Smitty: It is certainly my wonderful pleasure to welcome to JazzMonthly.com a friend and a monster sax player. You know her from Sweet Saxations, The Perfect Love, Eight Days of Ecstasy, and now she has a great new project, it’s called Elixir, and I’ve got to mention the DVD, A Night With The Saxtress. Please welcome the incredible Ms. Pamela Williams. Pamela, how ya doin’?
Pamela Williams (PW): Real well.
Smitty: It’s great to talk to you.
PW: Great to talk with you too.
Smitty: You’ve got to really be excited about this new project. You’re not only giving us the audio, but you’re giving us the visual too.
PW: Yeah, that’s so cool. I was really happy when Shanachie approached me about doing a DVD. I was like “I think that would be a really, really good thing.”
Smitty: Which came first, the DVD or the new album?
PW: The DVD came first.
Smitty: What I like about this DVD, the artwork; you’ve got this great red outfit and you’ve got the hat workin’ and then you’ve got the white outfit, and I just love this whole layout.
PW: Oh, thank you.
Smitty: This was filmed at the Harbourfront Centre (Theatre) in Toronto, Canada?
PW: Toronto, Canada.
Smitty: What was that like? Talk about that experience there.
PW: Oh, it was beautiful in Toronto. Unfortunately, I was in and out to do the DVD, so I didn’t get a chance to really do much sightseeing, but from what I saw, what a beautiful city.
Smitty: Yeah, absolutely.
PW: Yeah, so it was fun. We got in there and did the DVD. I thought the DVD was gonna actually be in front of a live audience, when I got there, it was actually live, but it was live in a studio, but it was cool. I thought it came out really good. I was really happy with the DVD.

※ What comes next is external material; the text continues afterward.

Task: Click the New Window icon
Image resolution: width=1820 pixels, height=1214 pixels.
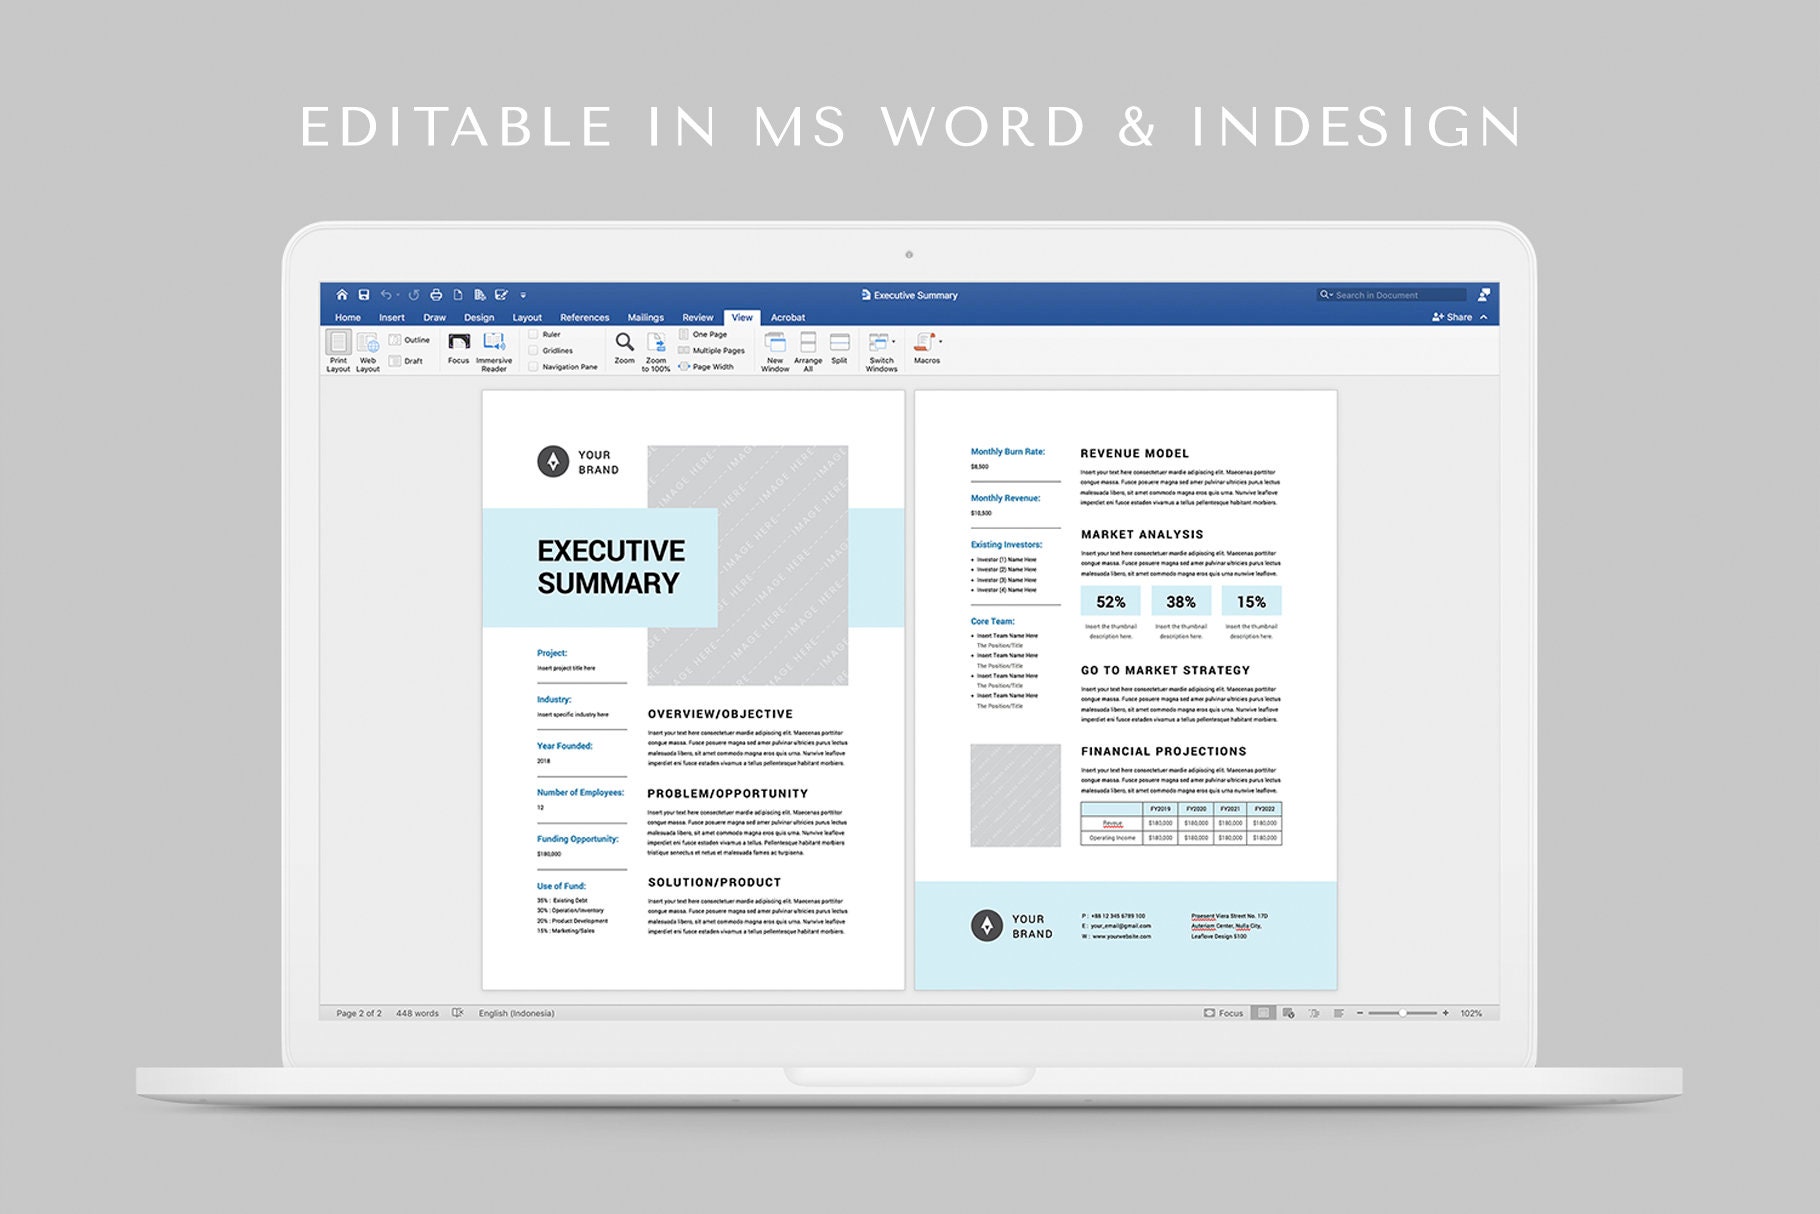Action: tap(775, 347)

Smitty: Yes, and you’ve got the 5.1 Surround Sound working with this.
PW: Right, right.
Smitty: It’s a very hooked up DVD.
PW: Yeah, they did a really good job with it.
Smitty: I must congratulate Shanachie, it’s a wonderful idea.
PW: I think it was. I know Kim Waters had done one too.
Smitty: Yes.
PW: And also Chieli Minucci.
Smitty: Yes, I have those and they’re all great. So you’ve got some great label mates and you guys are just working the DVD thing.
PW: Yeah.
Smitty: Yeah, I think it’s cool. Before we get started talking about the record, I just wanna talk about your days in Philadelphia.
PW: Yes!
Smitty: And what a great city to have grown up.
PW: Yes, it’s still a great city today.
Smitty: Talk about how that whole deep musical tradition there influenced you to want to get into music and to bring you to where you are now.
PW: Well, Philadelphia International Records was really, really popular at the time that I was growing up, there are so many legends who came to Philadelphia to record on that label and the radio was great when I was growing up. I mean, all the music was so good. Everything that they played on the radio was really good music and I think growing up in a city where you that was such a hotbed for so many different types of music; R&B and jazz and contemporary jazz. I think it did influence me as a musician because I got exposed to so much great music at a young age.
Smitty: Yeah, and radio was so friendly then, wasn’t it?
PW: Yeah, very friendly.
Smitty: And we got to hear so much great music, you’re right.
PW: It’s so different now. Back then, DJ’s had their own personality, they’d play whatever they wanted to play.
Smitty: Yes. It was good.
PW: It was very good.
Smitty: Another great musician that I just can’t get enough of is Grover Washington, Jr. What a great sax player. I know he had some influence on your career and your craft. Talk about what that did for you.
PW: Oh, man, Grover Washington is how I learned how to play the saxophone because people ask me, they’re like “How did you learn how to play this instrument?” “Did you have musical lessons?” I never really had lessons. I think I may have had maybe five lessons when I was starting out playing the saxophone, but really, even before I had those lessons, I learned how to play because once I got the saxophone in school, I was in the high school jazz band, and I used to put on Grover Washington, Jr. records and just copy everything he did.